AVAILABLE DATA:
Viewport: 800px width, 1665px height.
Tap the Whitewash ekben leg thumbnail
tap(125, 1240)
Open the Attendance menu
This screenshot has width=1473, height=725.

* * *

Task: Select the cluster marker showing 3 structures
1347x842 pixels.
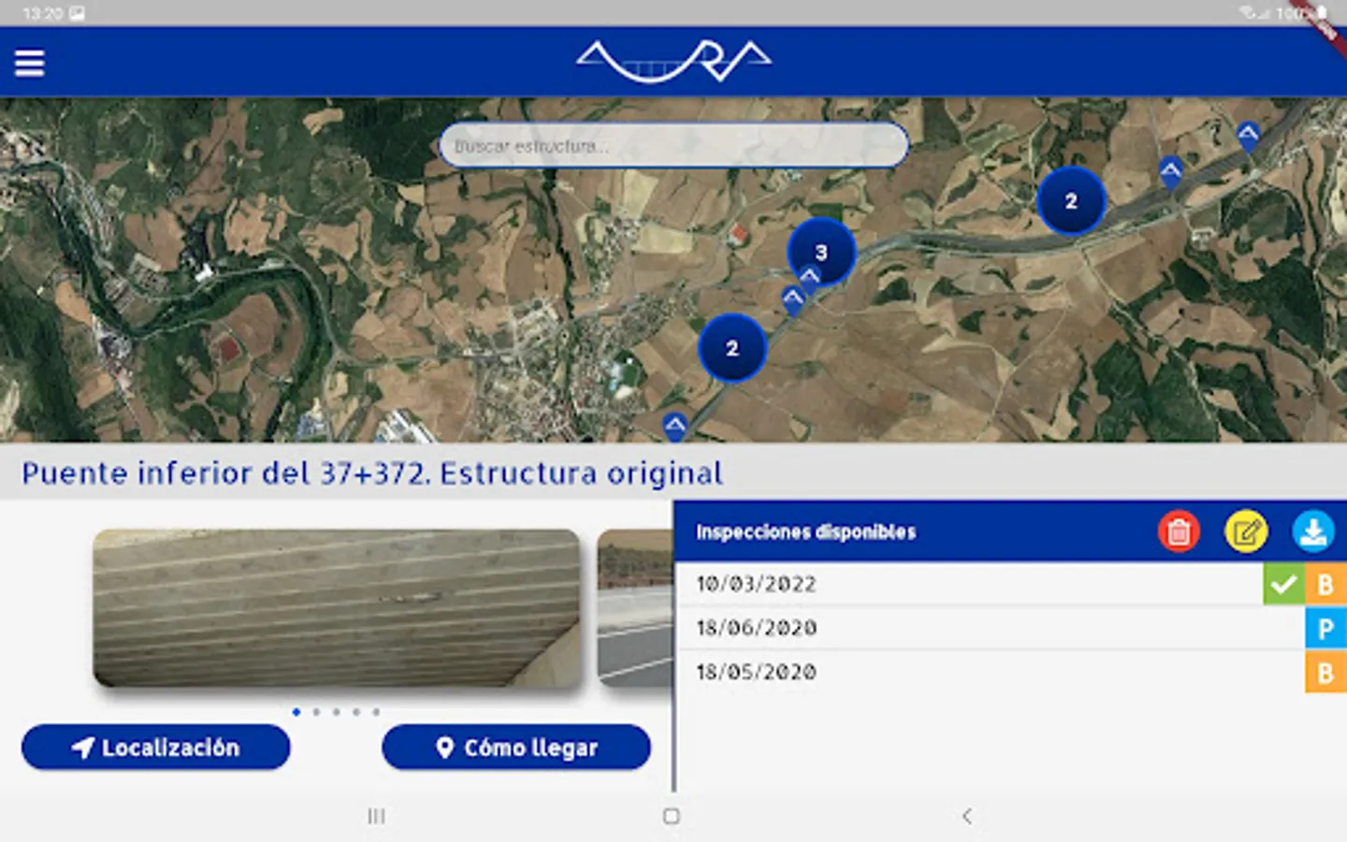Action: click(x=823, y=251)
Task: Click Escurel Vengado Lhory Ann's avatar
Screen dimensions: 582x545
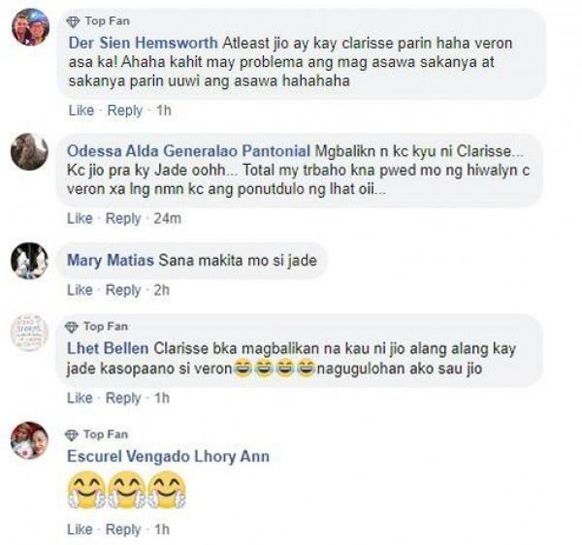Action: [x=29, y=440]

---

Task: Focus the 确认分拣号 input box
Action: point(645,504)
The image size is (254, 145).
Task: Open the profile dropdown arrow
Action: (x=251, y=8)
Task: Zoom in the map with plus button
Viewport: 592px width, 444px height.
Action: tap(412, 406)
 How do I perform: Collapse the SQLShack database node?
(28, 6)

STATED PROBLEM:
Quote the material word for word, beginning at the line that contains "Task: Click Escurel" and continuing through the line that contains "Action: [x=29, y=440]", and omit the pictures from your answer.

RESULT:
Task: Click Escurel Vengado Lhory Ann's avatar
Screen dimensions: 582x545
Action: [x=29, y=440]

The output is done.